I am web-scraping lot of pdfs of committee meetings off a local government website. (https://www.gmcameetings.co.uk/) Therefore there are links.. within links... within links. I can successfully scrape all the 'a' tags from the main area of the page (the ones that I want), but when I try and scrape anything within them I get the error in the title of the question: AttributeError: ResultSet object has no attribute 'find'. You're probably treating a list of items like a single item. Did you call find_all() when you meant to call find()? How do I fix this?
I am completely new to coding and started an internship yesterday for which I am expected to web-scrape this information. The woman I'm supposed to be working with is not here for another couple of days and nobody else can help me - so please bear with me and be kind as I am a complete beginner and doing this alone. I know I have set up the first part of the code correctly as I can download the the whole page or download any particular links. Again, it's when I try and scrape within the links I have already (and successfully scraped) that I get the above error message. I think (with the little knowledge I know) that it's because of the 'output' of the 'all_links' which comes out as below. I have tried both find() and findAll() which both result in the same error message.
#the error message
date_links_area = all_links.find('ul',{"class":"item-list item-list--
rich"})
Traceback (most recent call last):
File "<stdin>", line 1, in <module>
File "C:\Users\rache\AppData\Local\Programs\Python\Python37-32\lib\site-
packages\bs4\element.py", line 1620, in __getattr__
"ResultSet object has no attribute '%s'. You're probably treating a list
of items like a single item.
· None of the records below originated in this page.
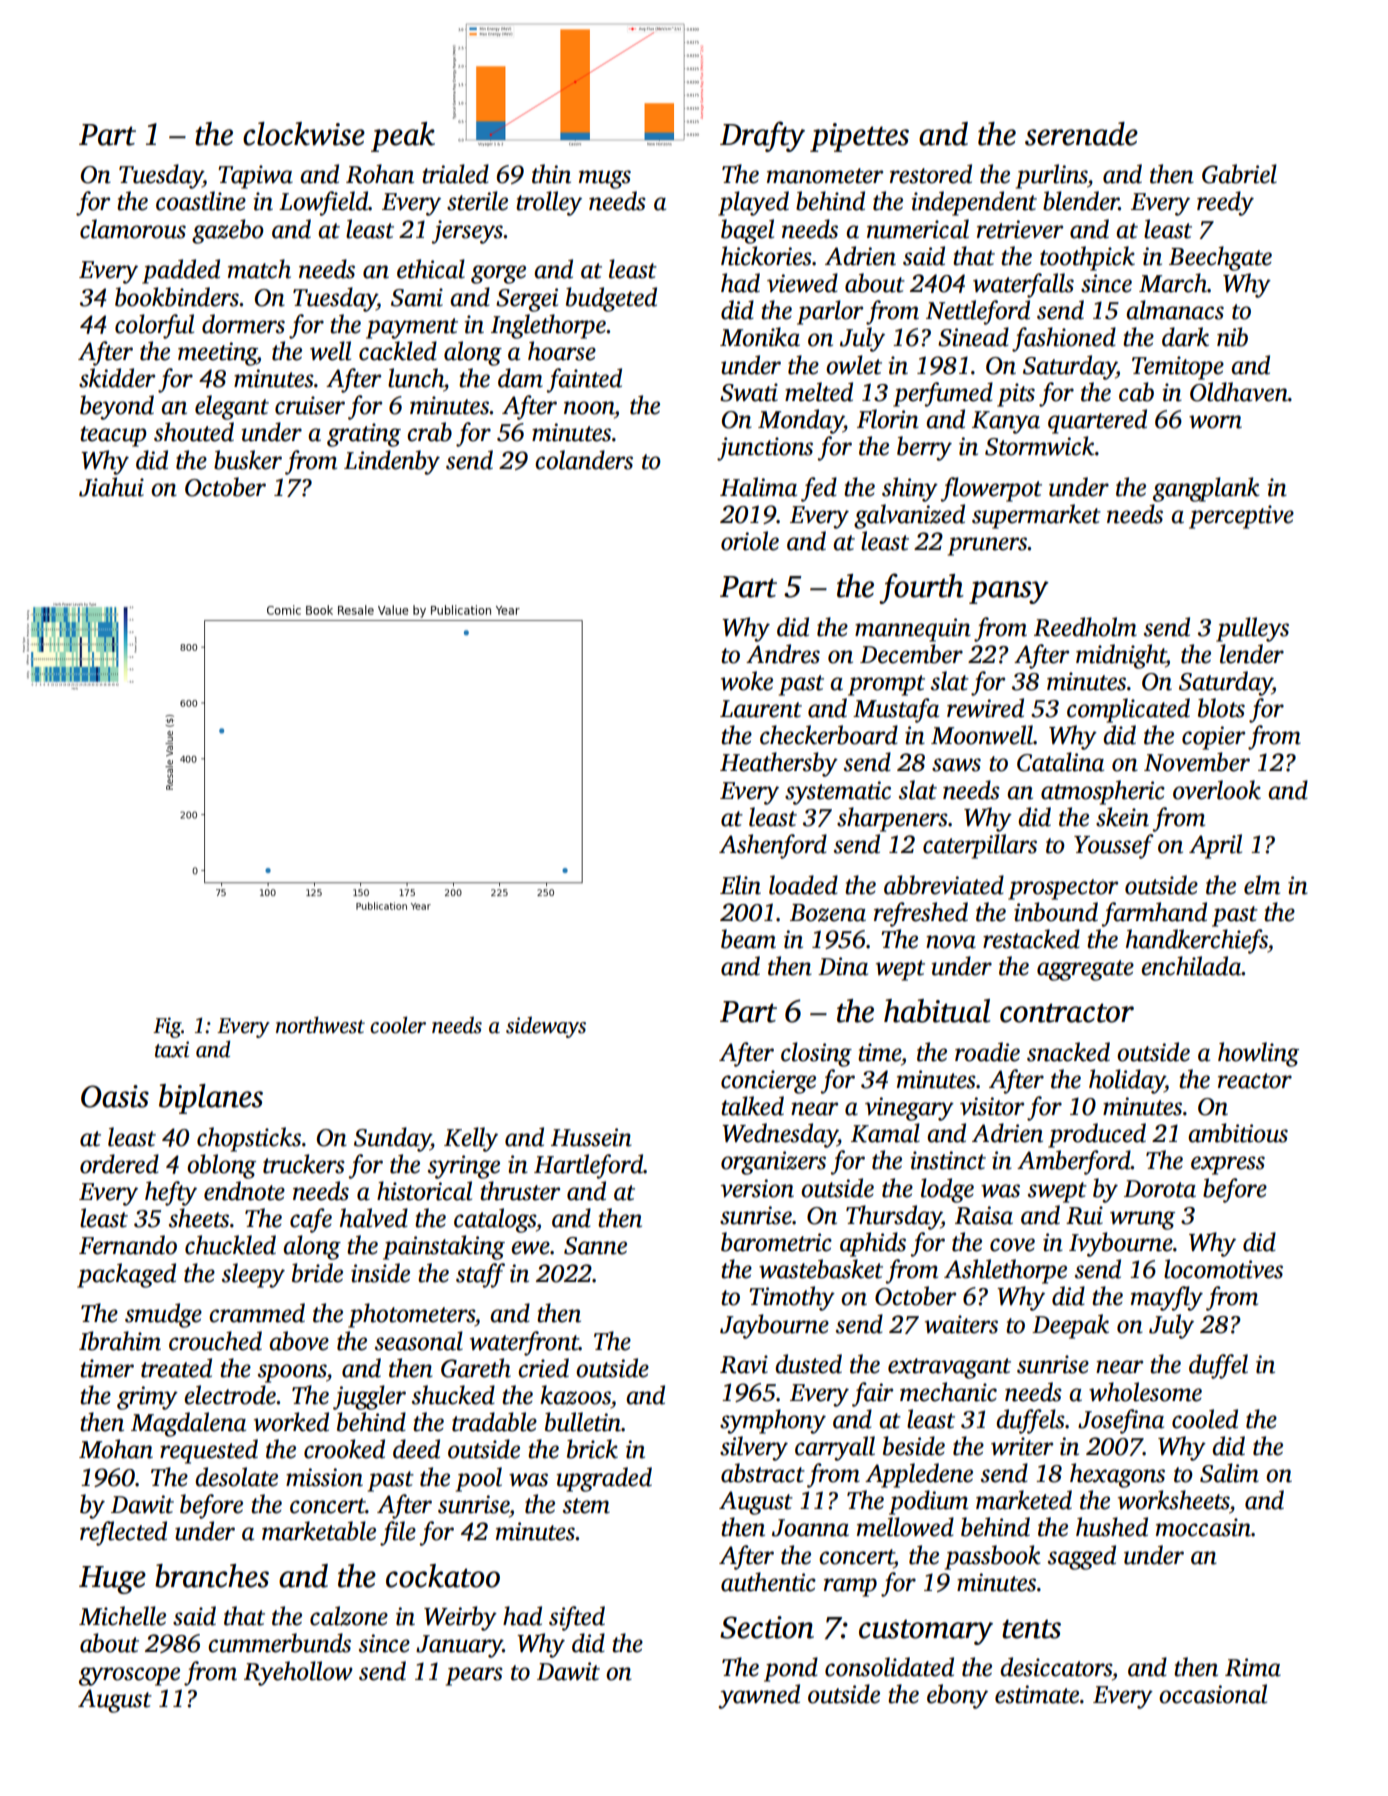 This screenshot has width=1388, height=1796. What do you see at coordinates (759, 1696) in the screenshot?
I see `yawned` at bounding box center [759, 1696].
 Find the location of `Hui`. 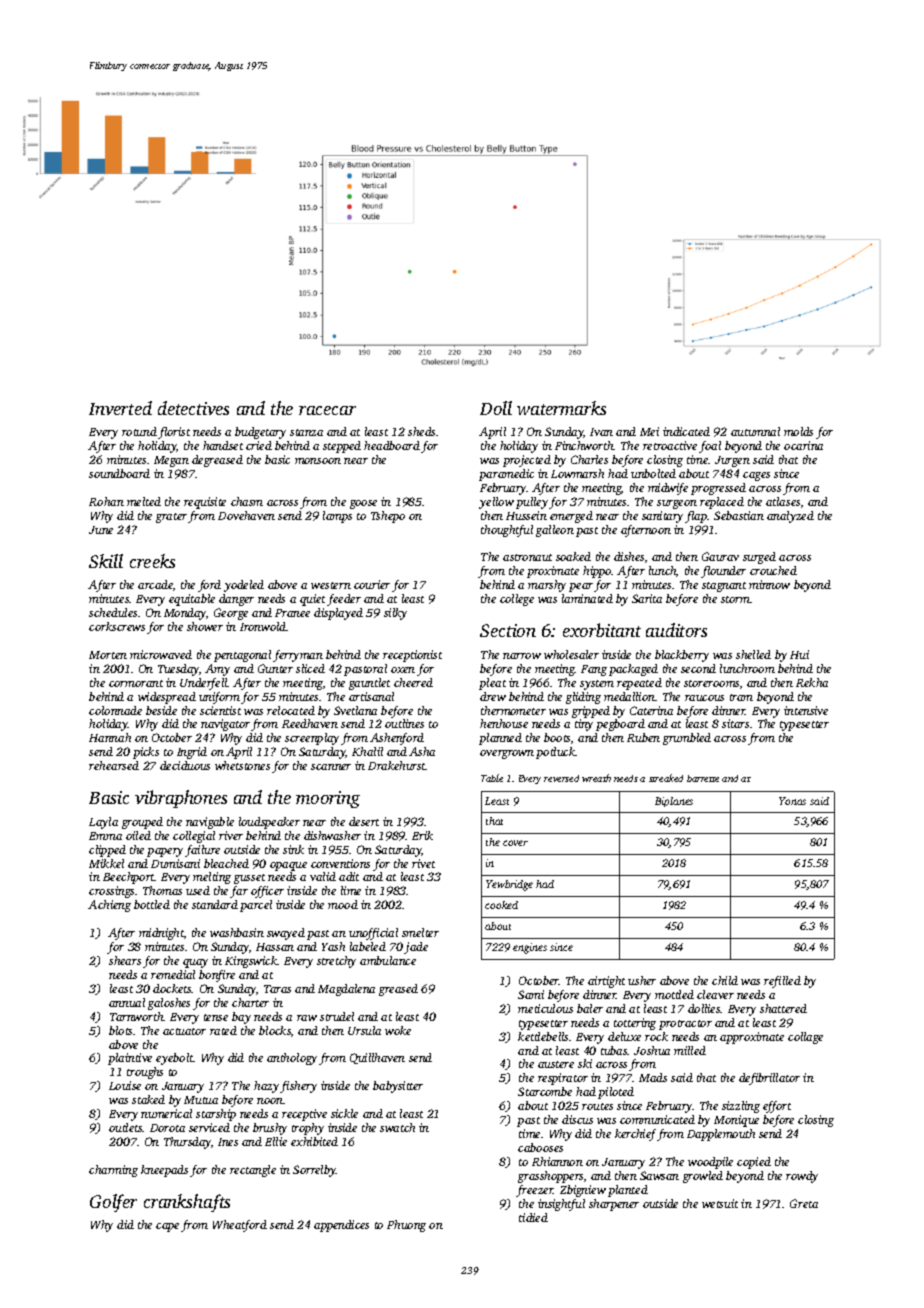

Hui is located at coordinates (799, 654).
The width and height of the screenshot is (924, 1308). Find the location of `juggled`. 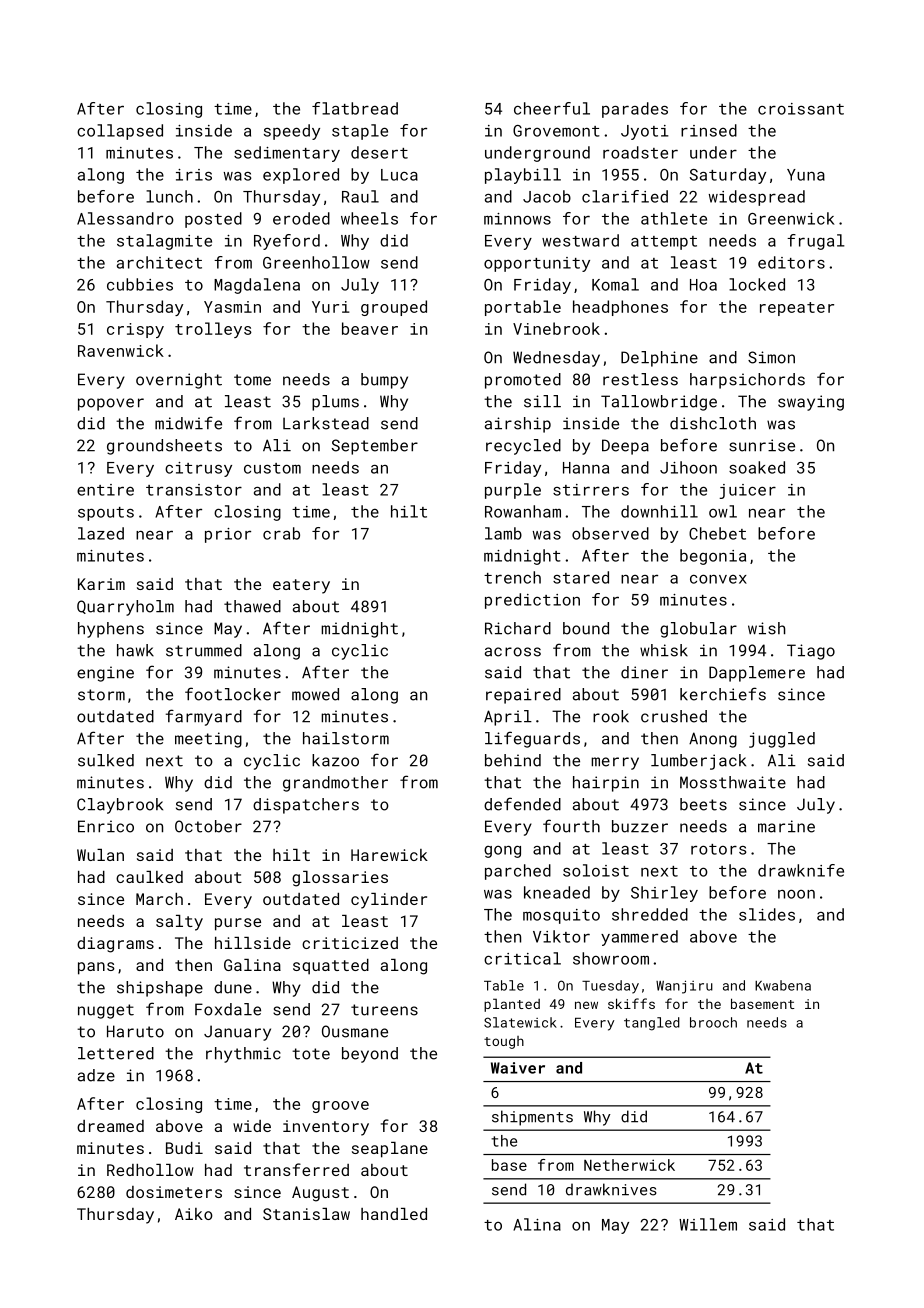

juggled is located at coordinates (782, 740).
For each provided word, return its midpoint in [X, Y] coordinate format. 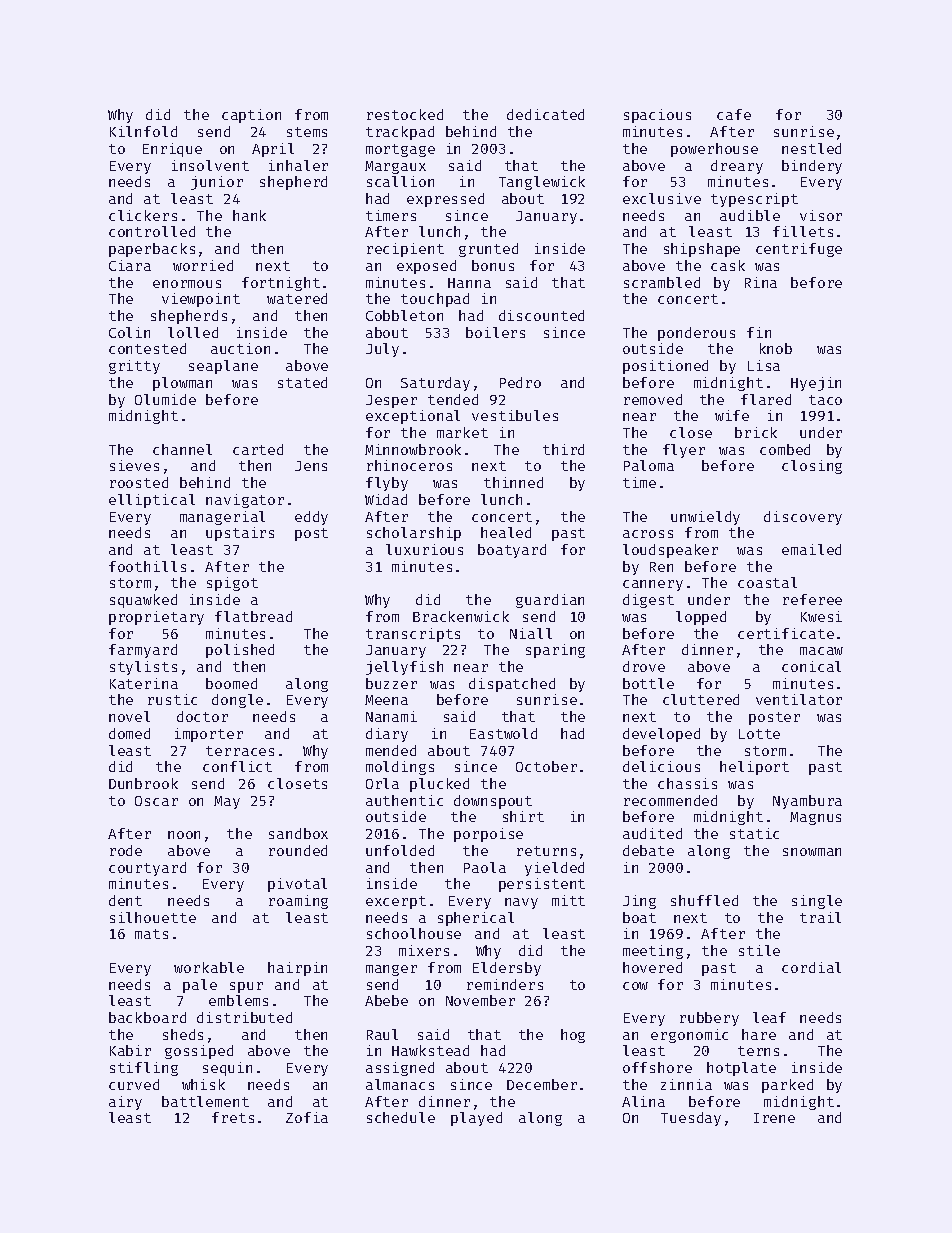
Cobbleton [404, 315]
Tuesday [691, 1119]
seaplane [223, 367]
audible [750, 215]
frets [233, 1117]
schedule [401, 1117]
Did you call find_all() when you meant to
call
find()?" % key
AttributeError: ResultSet object has no attribute 'find'. You're probably
treating a list of items like a single item. Did you call find_all() when
you meant to call find()?
#output of all_links looks like this (this is only part of it)
href="https://www.gmcameetings.co.uk/info/20180/live_meetings/199/membership_201819">Members of the GMCA 2018/19, Greater Manchester Combined Authority Constitution, Meeting papers,
Some of those links then go to a page that has a list of dates - which is the area of the page I'm trying to get to. Then within that area I need to get the links with the dates. Then within them I need to grab the pdfs I want. Apologies if this doesn't make sense. I'm trying my best to do this on my own with zero experience.